As the forthcoming High Level Forum on Aid Effectiveness in Busan, South Korea draws near, some degree of clarity is starting to emerge over key elements of the agenda. There is no doubt at this point that the role of the so-called ‘emerging donors’ is bound to be high on the list. Yet for all the excited discussion, there is little sense of what the arrival of these new (or, in some cases, re-emerging) donors means for the aid effectiveness agenda as developed at earlier High Level Forums in Rome, Paris and Accra.
Ownership and harmonisation
Drawing on the fascinating work presented at a workshop on public perceptions of aid in non-DAC countries held last month at the School of Oriental and African Studies (SOAS) in London (Mawdsley et al., 2011), this article suggests there are important implications of this (re-)emergence for at least two of the core tenets of the Paris Agenda: ownership and harmonisation. Specifically, the research team presented a series of five case studies (Poland, India, Russia, South Africa and China) and while the research on which the workshop was based is more nuanced and detailed than can be addressed here, I would suggest that one of the key take-home messages is that there is far too much diversity among non-DAC (Development Assistance Committee) donors to speak of them as any sort of coherent group.

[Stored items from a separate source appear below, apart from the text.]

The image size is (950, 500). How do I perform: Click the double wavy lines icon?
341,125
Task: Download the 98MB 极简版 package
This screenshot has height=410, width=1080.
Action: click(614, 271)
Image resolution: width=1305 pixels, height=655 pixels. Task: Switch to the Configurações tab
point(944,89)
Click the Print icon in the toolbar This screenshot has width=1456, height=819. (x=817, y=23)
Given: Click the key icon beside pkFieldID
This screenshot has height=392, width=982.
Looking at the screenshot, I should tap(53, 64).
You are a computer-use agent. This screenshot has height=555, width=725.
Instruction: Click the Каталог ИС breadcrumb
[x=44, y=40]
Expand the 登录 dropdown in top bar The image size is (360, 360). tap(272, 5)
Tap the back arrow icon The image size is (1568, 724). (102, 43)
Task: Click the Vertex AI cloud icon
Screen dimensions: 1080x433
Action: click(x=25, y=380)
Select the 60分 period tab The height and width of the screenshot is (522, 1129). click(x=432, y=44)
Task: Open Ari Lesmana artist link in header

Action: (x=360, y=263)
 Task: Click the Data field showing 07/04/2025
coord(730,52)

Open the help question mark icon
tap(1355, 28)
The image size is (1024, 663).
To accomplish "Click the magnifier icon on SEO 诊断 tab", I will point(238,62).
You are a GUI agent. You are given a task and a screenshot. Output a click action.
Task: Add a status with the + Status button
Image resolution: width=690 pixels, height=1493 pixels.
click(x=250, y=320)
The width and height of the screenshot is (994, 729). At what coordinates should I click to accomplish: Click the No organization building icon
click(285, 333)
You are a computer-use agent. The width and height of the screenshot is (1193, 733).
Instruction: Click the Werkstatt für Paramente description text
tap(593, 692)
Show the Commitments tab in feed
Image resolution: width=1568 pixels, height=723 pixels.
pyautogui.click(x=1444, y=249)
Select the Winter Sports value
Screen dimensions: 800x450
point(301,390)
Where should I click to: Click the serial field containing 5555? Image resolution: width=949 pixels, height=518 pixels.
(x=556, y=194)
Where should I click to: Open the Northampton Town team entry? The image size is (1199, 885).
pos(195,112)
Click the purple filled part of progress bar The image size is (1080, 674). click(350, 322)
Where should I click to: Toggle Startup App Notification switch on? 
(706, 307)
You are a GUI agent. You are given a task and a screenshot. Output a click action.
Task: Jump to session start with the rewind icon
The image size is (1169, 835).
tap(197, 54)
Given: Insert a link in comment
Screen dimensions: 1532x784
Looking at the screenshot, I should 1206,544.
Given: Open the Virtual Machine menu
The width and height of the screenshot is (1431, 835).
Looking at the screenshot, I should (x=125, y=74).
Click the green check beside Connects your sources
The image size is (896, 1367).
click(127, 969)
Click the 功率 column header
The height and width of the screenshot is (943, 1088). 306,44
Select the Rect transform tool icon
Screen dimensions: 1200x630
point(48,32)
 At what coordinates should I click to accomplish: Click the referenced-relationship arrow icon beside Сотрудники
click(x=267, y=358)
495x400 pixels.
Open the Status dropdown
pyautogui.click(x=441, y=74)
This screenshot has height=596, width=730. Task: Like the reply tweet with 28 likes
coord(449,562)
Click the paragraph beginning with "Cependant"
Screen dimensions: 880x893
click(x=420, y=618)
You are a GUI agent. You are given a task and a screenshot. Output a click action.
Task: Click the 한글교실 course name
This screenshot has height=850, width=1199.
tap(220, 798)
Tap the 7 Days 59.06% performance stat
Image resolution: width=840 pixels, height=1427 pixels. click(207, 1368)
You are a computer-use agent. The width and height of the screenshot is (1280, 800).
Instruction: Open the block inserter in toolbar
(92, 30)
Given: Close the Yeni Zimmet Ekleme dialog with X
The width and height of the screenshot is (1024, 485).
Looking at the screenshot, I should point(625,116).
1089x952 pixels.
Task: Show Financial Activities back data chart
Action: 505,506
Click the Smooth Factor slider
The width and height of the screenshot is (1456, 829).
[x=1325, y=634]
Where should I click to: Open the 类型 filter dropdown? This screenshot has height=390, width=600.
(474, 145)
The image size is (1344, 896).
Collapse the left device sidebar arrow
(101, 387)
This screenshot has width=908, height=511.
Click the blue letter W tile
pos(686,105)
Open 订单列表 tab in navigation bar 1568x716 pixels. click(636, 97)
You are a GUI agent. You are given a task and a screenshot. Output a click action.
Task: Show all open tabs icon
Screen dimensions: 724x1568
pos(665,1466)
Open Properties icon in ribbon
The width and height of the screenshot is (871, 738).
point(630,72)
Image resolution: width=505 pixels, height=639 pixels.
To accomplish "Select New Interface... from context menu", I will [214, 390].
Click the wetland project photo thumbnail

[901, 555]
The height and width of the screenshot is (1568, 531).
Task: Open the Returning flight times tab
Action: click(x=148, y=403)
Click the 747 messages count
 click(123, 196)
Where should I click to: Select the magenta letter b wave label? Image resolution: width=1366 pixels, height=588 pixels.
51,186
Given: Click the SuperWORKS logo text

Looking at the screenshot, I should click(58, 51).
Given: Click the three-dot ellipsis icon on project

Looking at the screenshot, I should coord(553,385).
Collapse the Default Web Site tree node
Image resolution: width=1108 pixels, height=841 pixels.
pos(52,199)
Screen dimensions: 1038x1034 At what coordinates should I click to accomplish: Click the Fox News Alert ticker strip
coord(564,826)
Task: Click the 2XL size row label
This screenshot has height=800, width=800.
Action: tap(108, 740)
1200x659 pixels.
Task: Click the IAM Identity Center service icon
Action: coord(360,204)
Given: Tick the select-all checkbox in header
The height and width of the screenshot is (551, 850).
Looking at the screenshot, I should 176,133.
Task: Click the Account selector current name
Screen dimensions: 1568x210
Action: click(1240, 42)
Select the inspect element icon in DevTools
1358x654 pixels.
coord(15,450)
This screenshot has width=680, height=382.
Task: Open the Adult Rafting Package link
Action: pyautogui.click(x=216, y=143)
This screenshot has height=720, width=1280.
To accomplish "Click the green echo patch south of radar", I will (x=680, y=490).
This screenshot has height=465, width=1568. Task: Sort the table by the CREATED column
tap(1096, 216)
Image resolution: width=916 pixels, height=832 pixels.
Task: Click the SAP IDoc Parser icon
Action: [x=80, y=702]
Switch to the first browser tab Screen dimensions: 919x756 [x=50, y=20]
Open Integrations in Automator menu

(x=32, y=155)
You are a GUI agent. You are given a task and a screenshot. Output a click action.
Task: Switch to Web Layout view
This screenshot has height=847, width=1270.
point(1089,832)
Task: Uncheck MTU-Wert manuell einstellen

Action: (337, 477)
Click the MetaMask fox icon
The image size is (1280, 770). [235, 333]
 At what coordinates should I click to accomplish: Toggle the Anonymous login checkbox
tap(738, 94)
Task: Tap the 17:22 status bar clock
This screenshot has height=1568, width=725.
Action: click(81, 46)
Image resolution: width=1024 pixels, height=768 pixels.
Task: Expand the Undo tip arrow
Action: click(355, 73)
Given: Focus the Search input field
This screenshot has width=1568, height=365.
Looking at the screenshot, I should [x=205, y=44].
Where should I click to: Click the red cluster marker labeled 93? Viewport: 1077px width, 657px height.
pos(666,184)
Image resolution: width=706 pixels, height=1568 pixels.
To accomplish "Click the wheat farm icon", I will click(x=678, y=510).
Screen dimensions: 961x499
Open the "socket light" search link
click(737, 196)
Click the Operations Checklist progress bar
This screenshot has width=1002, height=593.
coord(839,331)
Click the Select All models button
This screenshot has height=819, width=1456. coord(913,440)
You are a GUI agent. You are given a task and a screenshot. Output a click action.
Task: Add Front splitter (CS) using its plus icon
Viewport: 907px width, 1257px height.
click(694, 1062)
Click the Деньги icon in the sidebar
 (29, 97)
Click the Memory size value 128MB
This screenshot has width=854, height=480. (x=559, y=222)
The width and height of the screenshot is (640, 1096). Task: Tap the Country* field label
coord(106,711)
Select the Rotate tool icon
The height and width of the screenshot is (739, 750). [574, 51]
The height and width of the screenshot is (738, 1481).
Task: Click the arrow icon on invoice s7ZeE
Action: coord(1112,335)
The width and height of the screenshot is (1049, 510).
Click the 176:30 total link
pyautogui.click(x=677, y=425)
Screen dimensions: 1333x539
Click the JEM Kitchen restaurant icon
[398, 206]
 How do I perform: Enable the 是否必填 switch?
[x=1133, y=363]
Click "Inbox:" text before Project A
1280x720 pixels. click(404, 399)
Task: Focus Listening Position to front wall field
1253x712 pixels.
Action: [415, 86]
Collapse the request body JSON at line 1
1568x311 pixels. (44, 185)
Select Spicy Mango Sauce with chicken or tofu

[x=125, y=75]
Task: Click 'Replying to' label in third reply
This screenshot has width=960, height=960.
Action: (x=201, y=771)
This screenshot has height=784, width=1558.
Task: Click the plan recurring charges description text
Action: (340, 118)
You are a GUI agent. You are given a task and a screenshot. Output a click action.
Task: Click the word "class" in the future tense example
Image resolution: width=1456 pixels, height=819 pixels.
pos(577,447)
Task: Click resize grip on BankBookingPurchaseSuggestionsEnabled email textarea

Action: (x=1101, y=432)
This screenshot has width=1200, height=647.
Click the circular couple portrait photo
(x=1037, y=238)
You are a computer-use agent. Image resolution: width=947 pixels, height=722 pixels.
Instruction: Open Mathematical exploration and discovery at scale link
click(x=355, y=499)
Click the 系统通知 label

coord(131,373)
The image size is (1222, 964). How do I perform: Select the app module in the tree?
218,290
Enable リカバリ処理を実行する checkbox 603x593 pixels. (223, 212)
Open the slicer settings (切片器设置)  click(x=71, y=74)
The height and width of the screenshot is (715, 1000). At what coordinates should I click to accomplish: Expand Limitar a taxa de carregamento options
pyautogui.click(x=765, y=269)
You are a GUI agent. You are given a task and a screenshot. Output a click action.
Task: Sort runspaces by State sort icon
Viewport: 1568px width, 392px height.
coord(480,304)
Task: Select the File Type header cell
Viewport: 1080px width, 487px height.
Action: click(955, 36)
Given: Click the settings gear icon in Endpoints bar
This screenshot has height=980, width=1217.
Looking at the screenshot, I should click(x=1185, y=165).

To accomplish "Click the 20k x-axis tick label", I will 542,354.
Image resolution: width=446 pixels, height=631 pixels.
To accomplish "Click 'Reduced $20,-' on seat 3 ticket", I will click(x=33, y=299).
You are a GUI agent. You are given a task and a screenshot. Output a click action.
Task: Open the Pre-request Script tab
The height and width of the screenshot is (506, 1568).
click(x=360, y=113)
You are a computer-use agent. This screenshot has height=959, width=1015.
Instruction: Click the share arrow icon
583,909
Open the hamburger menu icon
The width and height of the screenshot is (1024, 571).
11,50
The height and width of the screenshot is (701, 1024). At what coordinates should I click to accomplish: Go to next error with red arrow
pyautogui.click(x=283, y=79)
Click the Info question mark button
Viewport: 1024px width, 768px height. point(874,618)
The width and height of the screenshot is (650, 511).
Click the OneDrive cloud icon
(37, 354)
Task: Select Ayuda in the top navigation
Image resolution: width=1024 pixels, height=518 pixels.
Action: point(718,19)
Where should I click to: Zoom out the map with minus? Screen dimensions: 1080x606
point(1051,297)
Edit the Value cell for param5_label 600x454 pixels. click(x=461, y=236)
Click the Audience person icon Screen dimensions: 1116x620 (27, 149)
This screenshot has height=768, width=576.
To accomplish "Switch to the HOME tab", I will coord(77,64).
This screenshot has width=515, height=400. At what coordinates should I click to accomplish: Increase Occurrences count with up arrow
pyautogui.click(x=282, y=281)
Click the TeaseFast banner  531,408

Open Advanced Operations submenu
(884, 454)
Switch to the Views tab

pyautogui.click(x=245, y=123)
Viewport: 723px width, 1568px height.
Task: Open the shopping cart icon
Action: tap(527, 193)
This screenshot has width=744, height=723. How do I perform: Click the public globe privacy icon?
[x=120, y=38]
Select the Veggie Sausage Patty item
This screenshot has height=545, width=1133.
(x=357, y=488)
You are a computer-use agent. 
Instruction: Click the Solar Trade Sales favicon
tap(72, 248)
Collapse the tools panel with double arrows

Variation within the non-DAC group
Just as it is difficult to make generalisations about motivations, priorities and ways of working that hold true for all DAC donors, it is unwise to make such a claim for the non-DAC group. Admittedly, there are a limited number of commonalities across the countries. For example, as other authors have argued with respect to emerging donors like Brazil, each at some point has been an ‘aid’ recipient and makes some claim of knowing better how to engage in development cooperation as a result of this experience (Cabral, L. and Weinstock, J., 2010).
There are important implications of this (re-)emergence for at least two of the core tenets of the Paris Agenda: ownership and harmonisation.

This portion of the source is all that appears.